I cant understand whats the problem with test case 66(n=10^5 k=1).It gives TLE. During the contest I submitted this code and it gives TLE in 66. After the contest when I saw the test case ,I put a condition of checking if k=1 for immediate passing ,just to see if it worked,and it again gave TLE(code). I used BufferedReader to check if its because of large inputs,but again TLE(code). And its not only me but many who got TLE in 66 using java(see this page). Please tell me where is it going wrong because in test case 65 also n=10^5,k=1 so it cant be a sorting issue or a input issue...But immediately after reading inputs and sorting I am displaying the result for k=1.Then why is it passing for 65 and failing for 66.
Try to generate the test using this program: http://pastie.org/2222386
This program gives an error at line 152-stack overflow exception even when I changed the array size to 100000
Run it with -Xss256M
Can u please tell me how to use it.I use IntelliJ Idea.
Ok .got it in the internet.Had to add a new environment variable JAVA_OPTS ..but still it gives the same error
thanks a lot for the link! shouldn't the code output an array (which quicksort takes a long time to sort)?.
Yes, this code outputs such an array. It is directly based on the Arrays.sort() implementation of Java 6.
Thanks! I tried creating an array of 100000 integers and sorting them using the 2 methods, however, I can't see quicksort giving bad results..
Here's what I'm getting for 100 elements: 68 1 2 3 4 5 6 7 8 63 64 69 66 74 84 13 14 15 16 17 73 19 82 21 93 23 92 25 26 27 28 78 30 31 32 81 34 35 91 37 71 39 40 41 42 80 44 45 46 70 48 49 97 51 52 79 54 55 56 57 59 60 61 96 67 89 76 9 77 18 98 29 90 88 65 85 10 86 20 43 33 53 83 72 94 11 95 22 47 36 58 87 75 99 12 0 24 50 38 62
Could you please verify this?
Is your test made against the naive implementation of quicksort? Arrays.sort() is much more complex (you can take its clean implementation from OpenJDK 6).
I took the code from here.
I guessed the int[] positions member of class AntiQuicksort holds the array. I printed this array and later tried to sort it using Arrays.sort(). Its still pretty fast :(.
Why don't you read the code of the main method?! It outputs the array to a file called [number count].txt. And the positions[] array is used for the killQuicksort() method (more precisely: for restoring the original order of the scrambled array after it's sorted).
thanks a lot! i got it.
again for java coders: implementation of Arrays.sort is QuickSort which is hackable with special input data, causing Arrays.sort work O(N^2) time. be carefull: shuffle array before sort or use Collections.sort or self written merge sort, good luck
Also, be carefull with HashSet and HashMap in Java ;)
Ok.Yes shuffeled the array and it got accepted.But this was very hard on the java programmers. Nobody had solved this problem in java during the contest.
nobody shuffled the array, now you are more experienced and will shuffle it every time you sort something. Or use mergesort!
You are free to select any programming language, but note that there are possible problems in all of them ;)
By the way, I've seen solution by Petr about two months ago with random input shuffling.
Could you explain how one would sort an array using Collections.sort()? And is the random shuffling easily achievable?
I find that using Object[] arrays instead of long[] arrays forces java to use merge-sort but that's something I won't prefer doing everytime while sorting!
And it WAS really hard on the java coders!
Was the Anti-Quicksort factor working because the time limit was 1sec..Could it have passed if time limit was 2 sec??

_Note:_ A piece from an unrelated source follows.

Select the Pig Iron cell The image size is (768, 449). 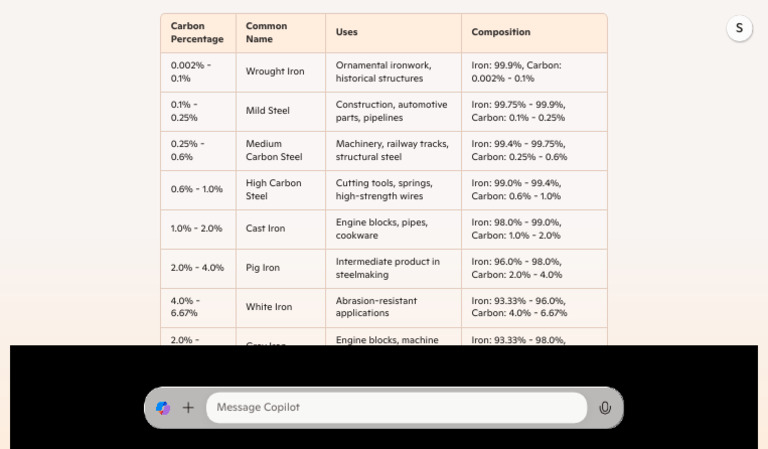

Arrays.sort is (worst-case) method with a good constant. Actually, you can run your solution with dalex's test and see the execution time. I think, it is about 3-4 seconds.
Actually, the generator is written by AlexanderBolshakov (his post: http://codeforces.me/blog/entry/2296)
When I send a PM to MikeMirzayanov, he just ignores it. But now my generator is used exactly for what I've written about in my PM. I hate such behaviour...
Anyway, thank him for giving me a reason for publishing my code. At least, many people have become aware of anti-java-quicksort.